Andrew Zahrt Receives Scialog Funding for Automating Chemical Laboratories
Andrew Zahrt, an assistant professor of chemistry, is a member of one of seven teams of early career researchers that have won Scialog funding for automating chemical laboratories. Zahrt’s team’s project is called Automated Workflows to Assess Physical Constraints in Neural Networks for Molecular Property Prediction.
As large amounts of data have become routinely accessible to organic chemists, scientists have developed data-driven workflows that automate or optimize tasks based on data analysis. Zahrt’s research focuses on bridging the gap between the amount of data available and the limited types of data-driven workflows that exist. He is working on strategies designed to complement existing workflows, to be flexible, and to be accessible to labs with different levels of equipment and expertise. Using the technology, he and his lab seek to expedite reaction optimization, catalyst design, reaction analysis, and reaction discovery, developing useful synthetic reactions along the way.

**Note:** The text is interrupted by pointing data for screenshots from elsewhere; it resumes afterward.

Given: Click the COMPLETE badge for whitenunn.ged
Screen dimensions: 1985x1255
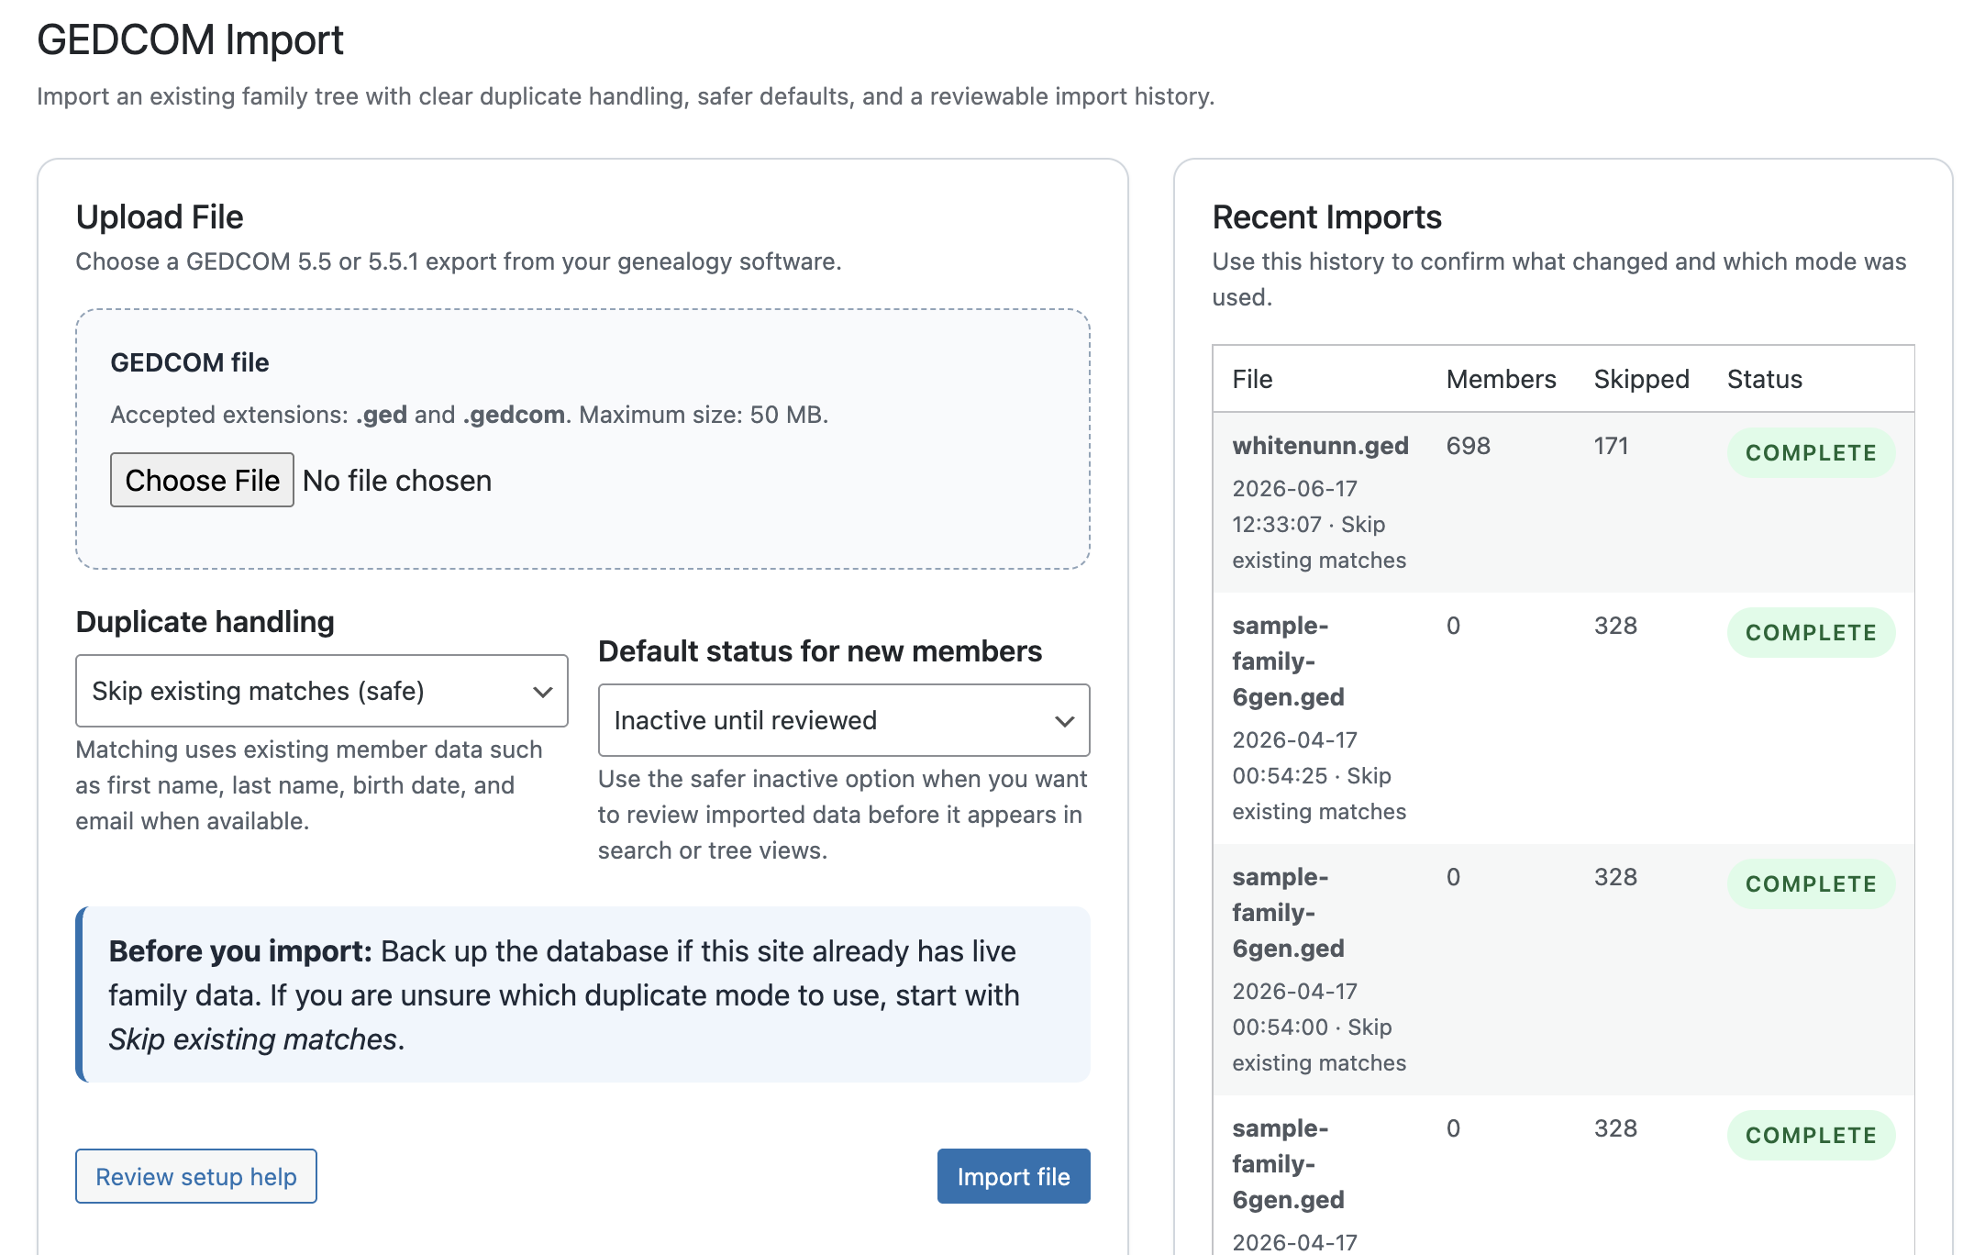Looking at the screenshot, I should point(1811,453).
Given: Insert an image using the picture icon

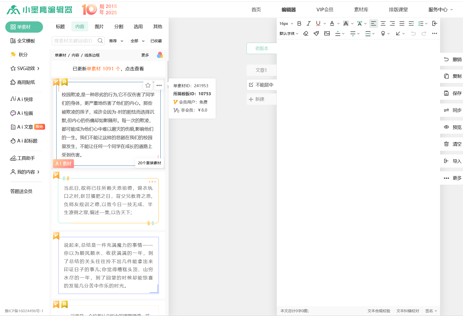Looking at the screenshot, I should 327,33.
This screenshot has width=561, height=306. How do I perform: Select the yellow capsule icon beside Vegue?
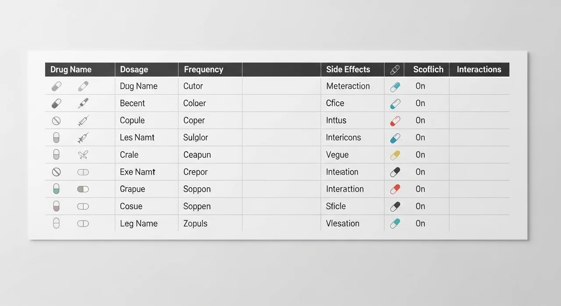tap(395, 155)
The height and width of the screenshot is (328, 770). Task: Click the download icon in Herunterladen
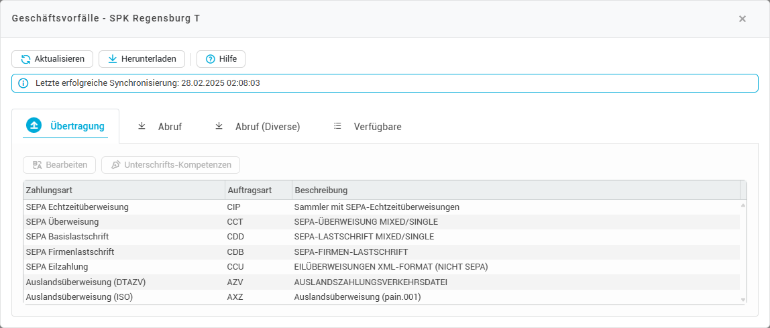click(x=112, y=59)
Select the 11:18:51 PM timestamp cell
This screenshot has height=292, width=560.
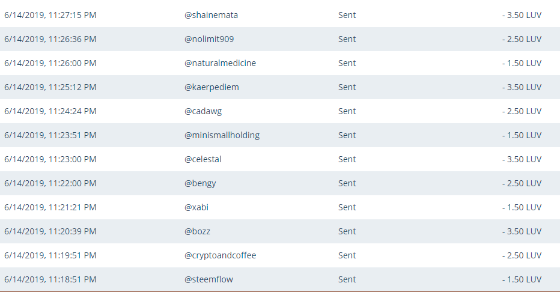50,279
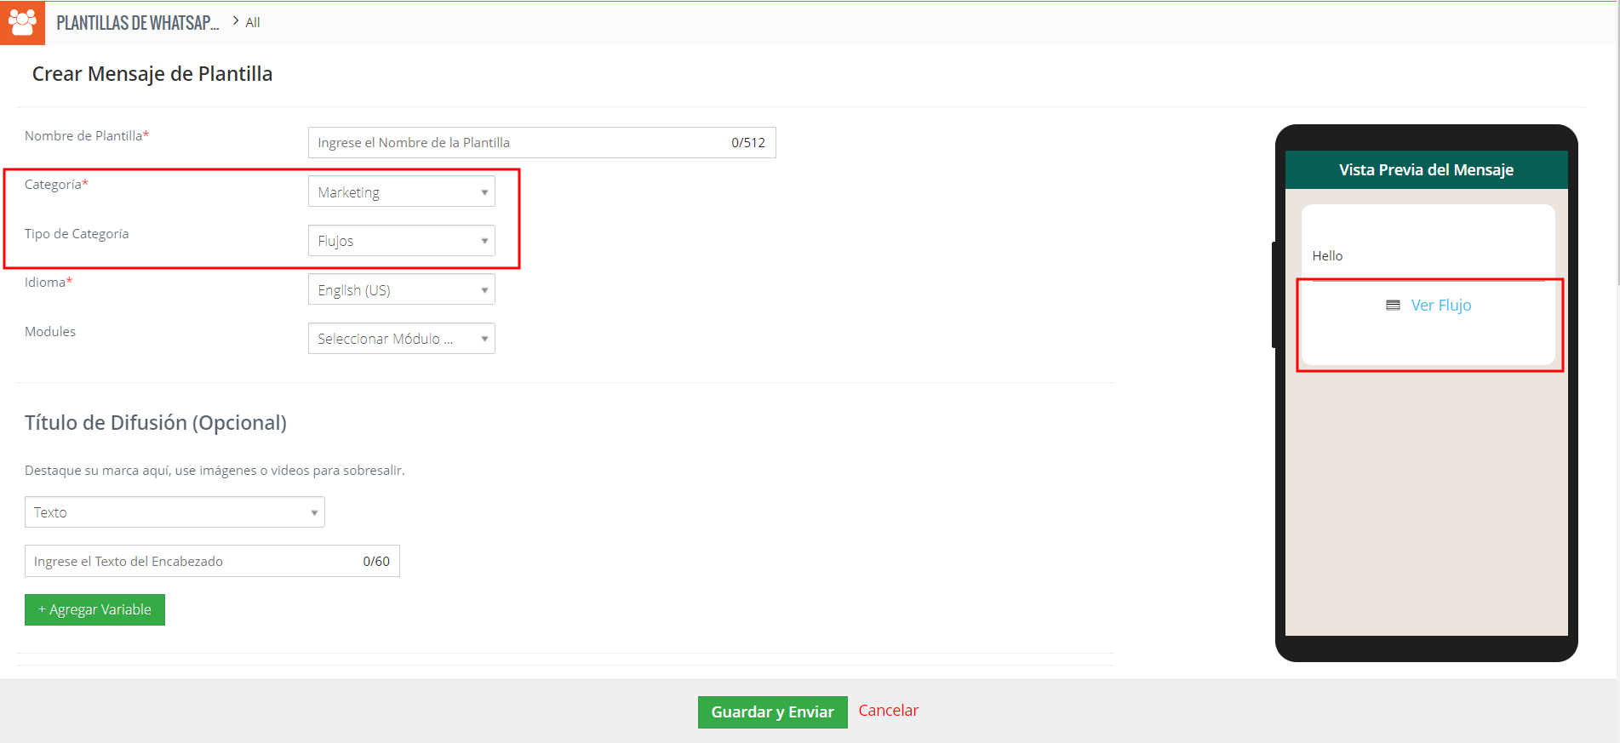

The awards are given through Scialog: Automating Chemical Laboratories, a three-year initiative that aims to accelerate innovation and broaden access within the chemical enterprise through advances in automated instrumentation and artificial intelligence. Individual awards of $60,000 will go to 17 researchers from several institutions in the United States and Canada.
Scialog, short for “science + dialog,” was created in 2010 by the Research Corporation for Science Advancement. The Scialog format aims to accelerate breakthroughs by building a creative network of scientists that crosses disciplinary silos and by stimulating intensive conversation around a scientific theme of global importance. Participants are selected from multiple disciplines, approaches, and methodologies and propose high-risk, high-reward projects based on innovative ideas.